Blogging, which had proved it's importance before lunch on day 1, finally got a voice on day 2. Nick Denton, Weblog Media; Dave Winer, Userland; and Meg Hourihan paneled the Weblogs, which was the one discussion virtually everyone seemed to agree on. Both the panel and the audience grokked the importance of blogs, and no one argued that the popularity of them was only now ramping up. Various predictions bounced from panel and audience: in 5 years no member of Congress would be without a blog; in 10 years no one in the US would be without a blog. With nothing to argue about, Dave Winer solicited the audience for feature requests for his blogging software. The panel ended by happily proclaiming the end of the read-only web.

Unfortunately, my experience at Supernova ended there. There were several other sessions that I regret missing such as the session on Infrastructure. Looking back to Dan Gillmor's speech, I feel justified in pointing you toward the other reporting that covered these events. Here is some coverage of the "Why Stupid is Still Smart" talk given by David Isenberg, author of Rise of the Stupid Network. David Weinberger also had some good notes. The "The Great Wireless Hope" panel seems to be best covered at the Supernova site, as was the panel on "Rethinking Telecom."

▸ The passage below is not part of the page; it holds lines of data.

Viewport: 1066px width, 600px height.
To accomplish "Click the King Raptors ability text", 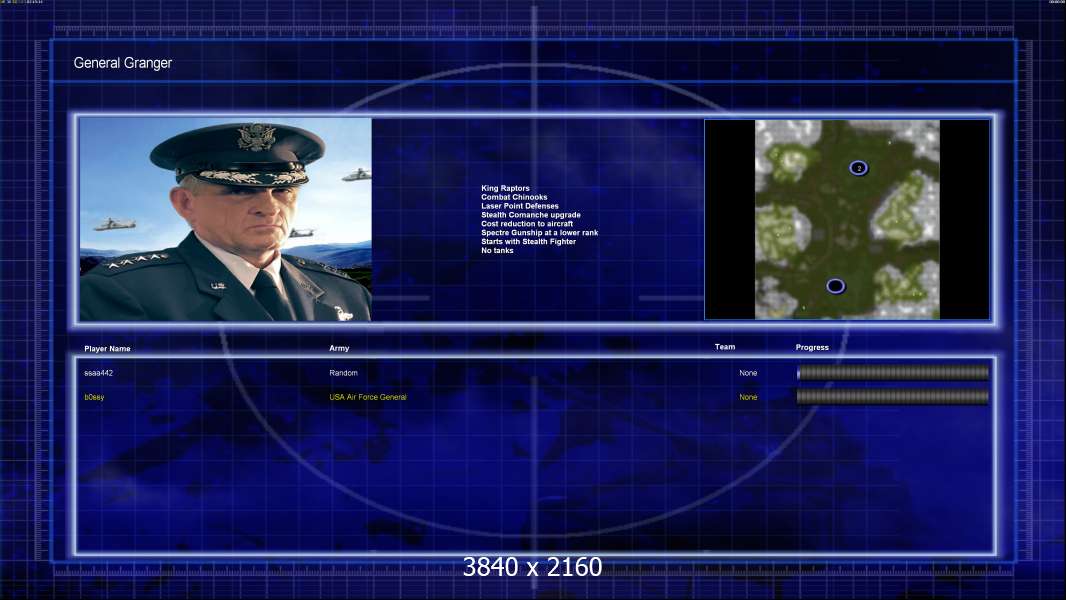I will [505, 188].
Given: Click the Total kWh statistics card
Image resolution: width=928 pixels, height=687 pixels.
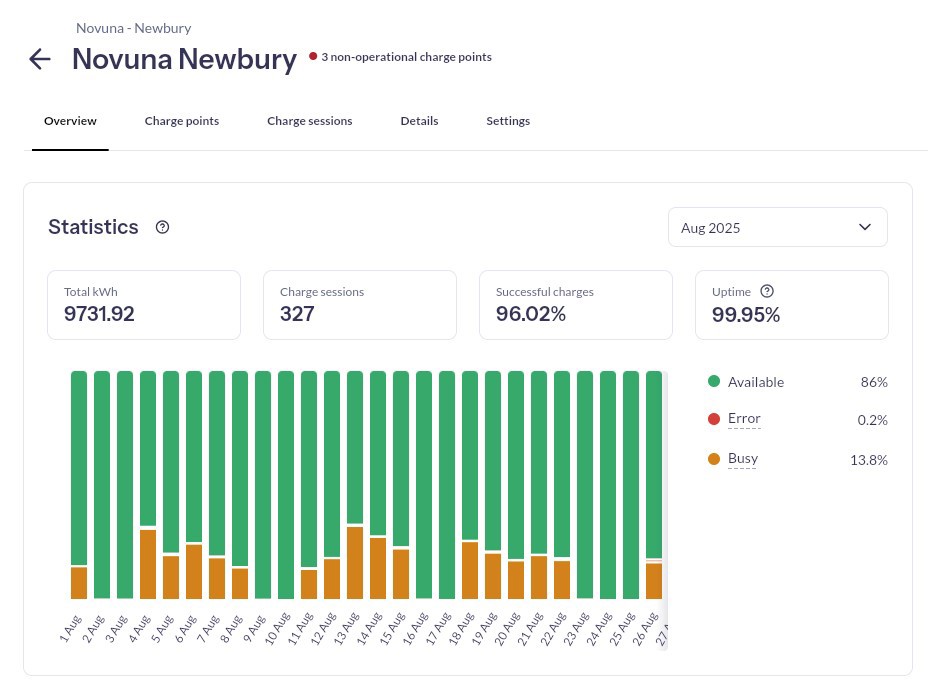Looking at the screenshot, I should click(x=144, y=305).
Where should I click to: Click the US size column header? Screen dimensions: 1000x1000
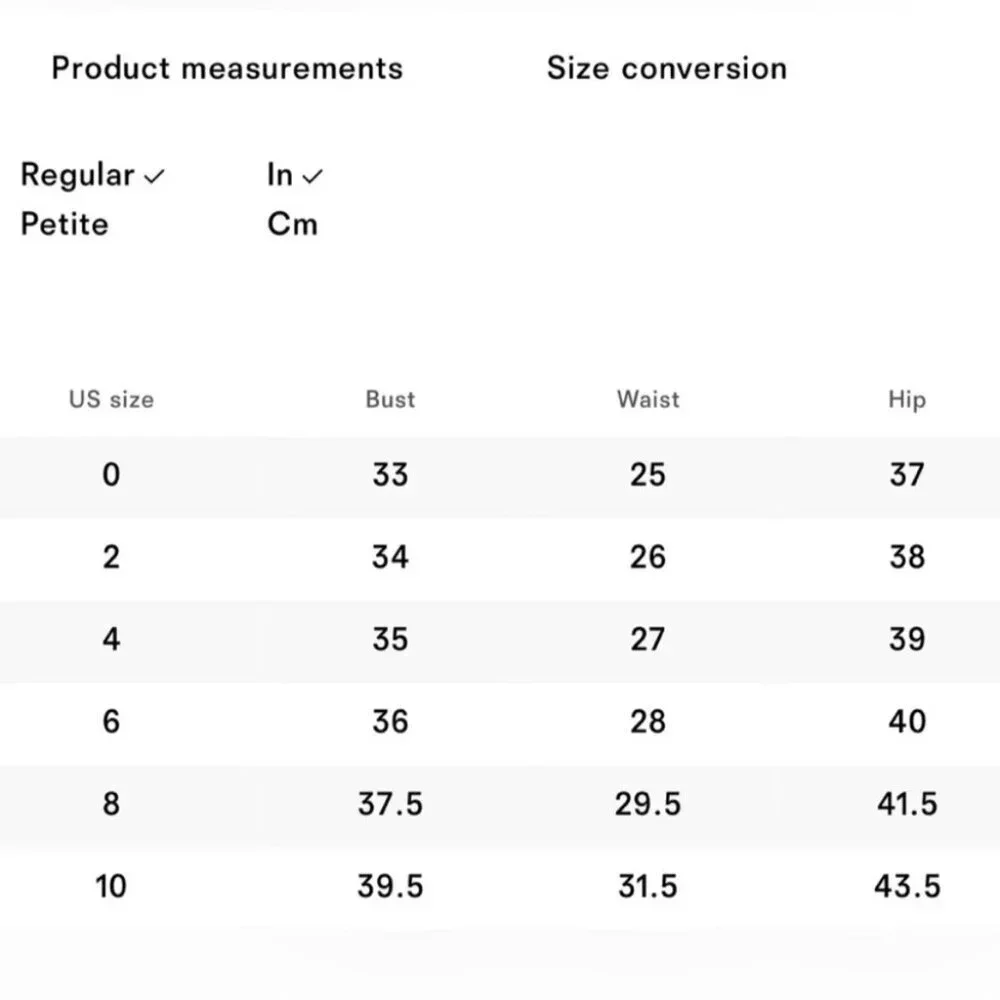click(111, 399)
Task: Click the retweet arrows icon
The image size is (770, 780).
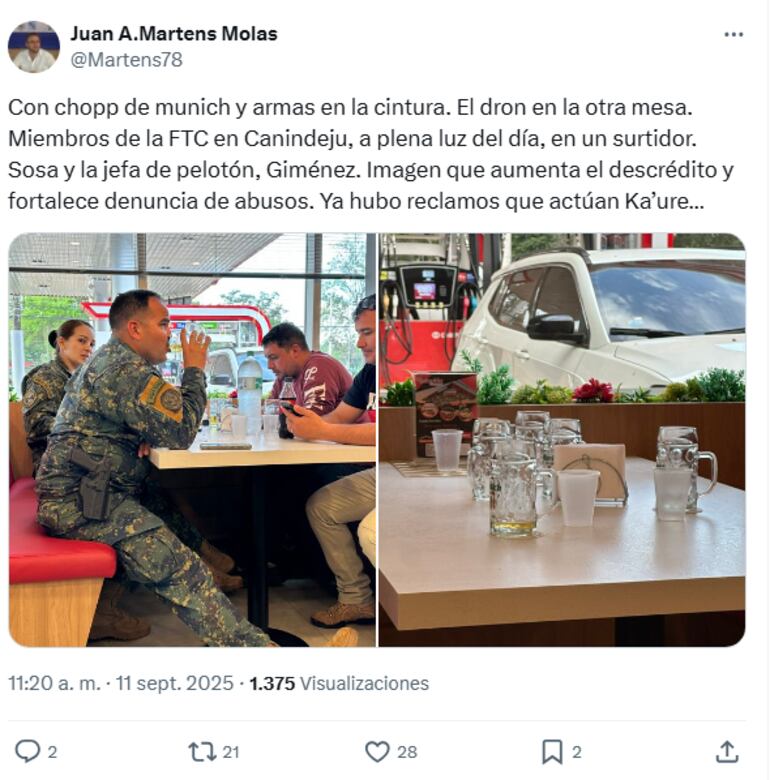Action: pos(202,752)
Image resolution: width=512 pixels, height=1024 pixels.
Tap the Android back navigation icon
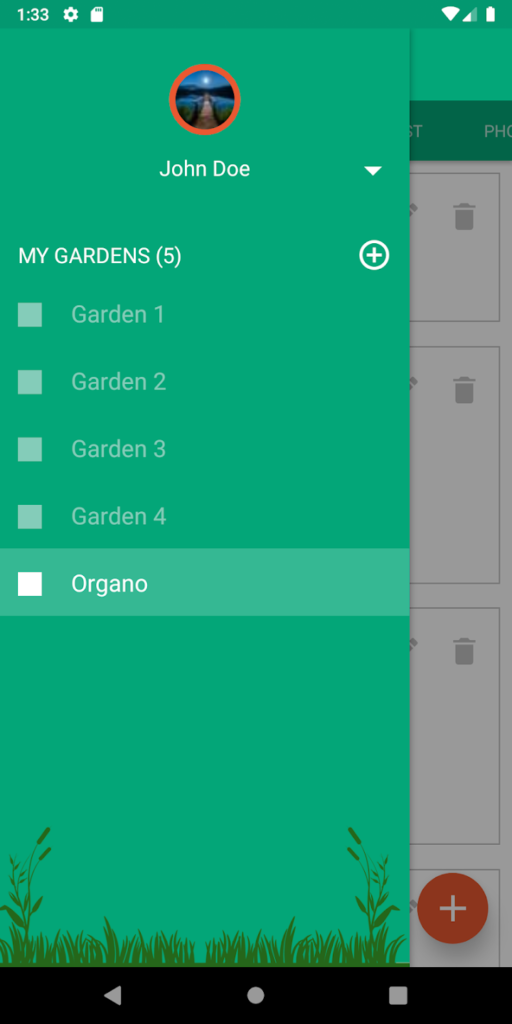point(113,995)
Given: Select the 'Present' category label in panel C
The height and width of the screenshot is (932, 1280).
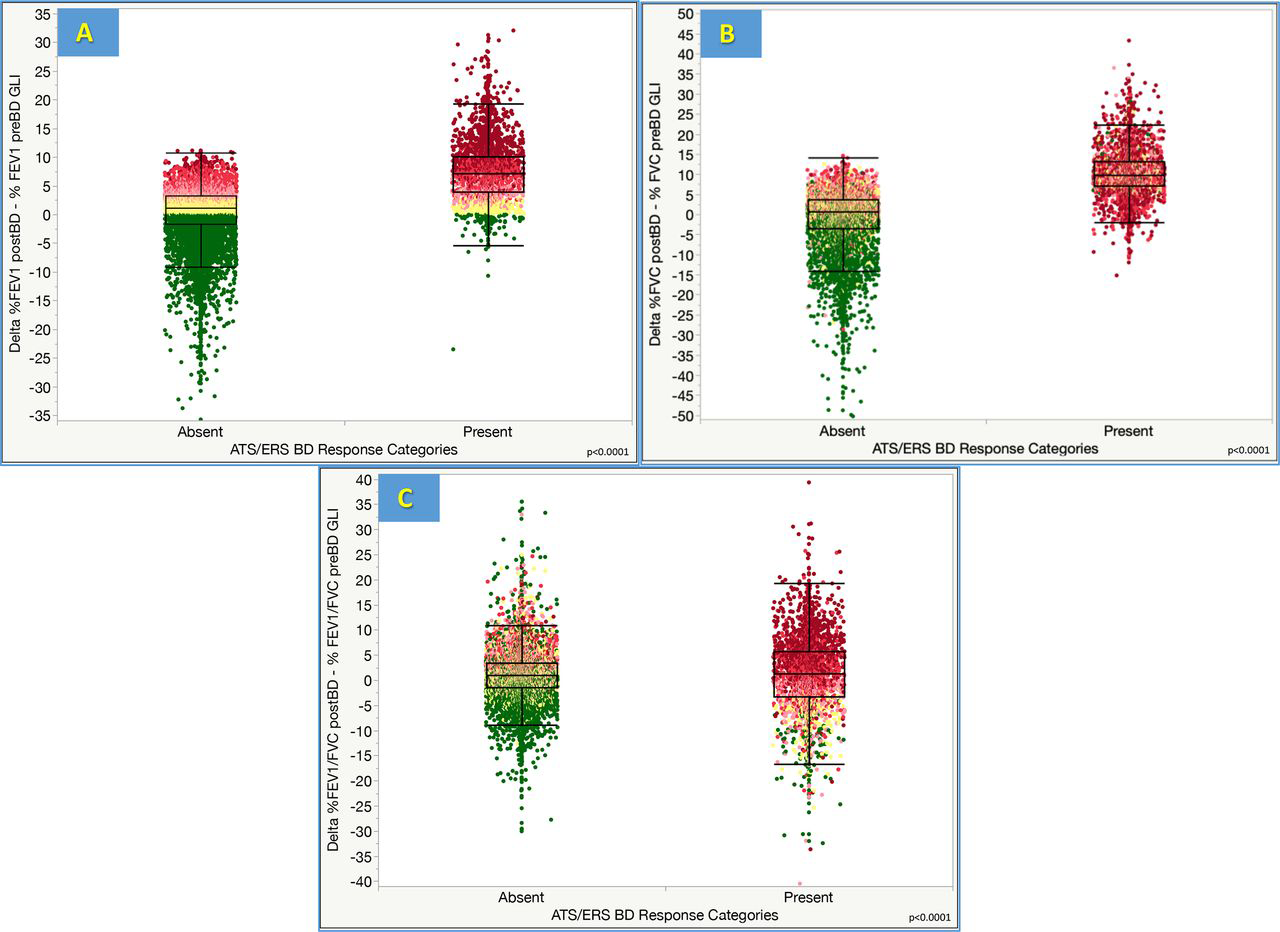Looking at the screenshot, I should tap(808, 897).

For me, the best thing about Supernova was the entrepreneurial environment. Lunch conversations were like the good old days: everyone was pitching their start-up and talking about the next killer app. While everyone was more realistic about the chances of finding funding, at least they were optimistic about the future. In Silicon Valley, that is a rare and valued experience.

Doug Roberts
is the IT Manager for a cool company in Burlingame, California. He previously wrote about the Internet Archive for Mindjack.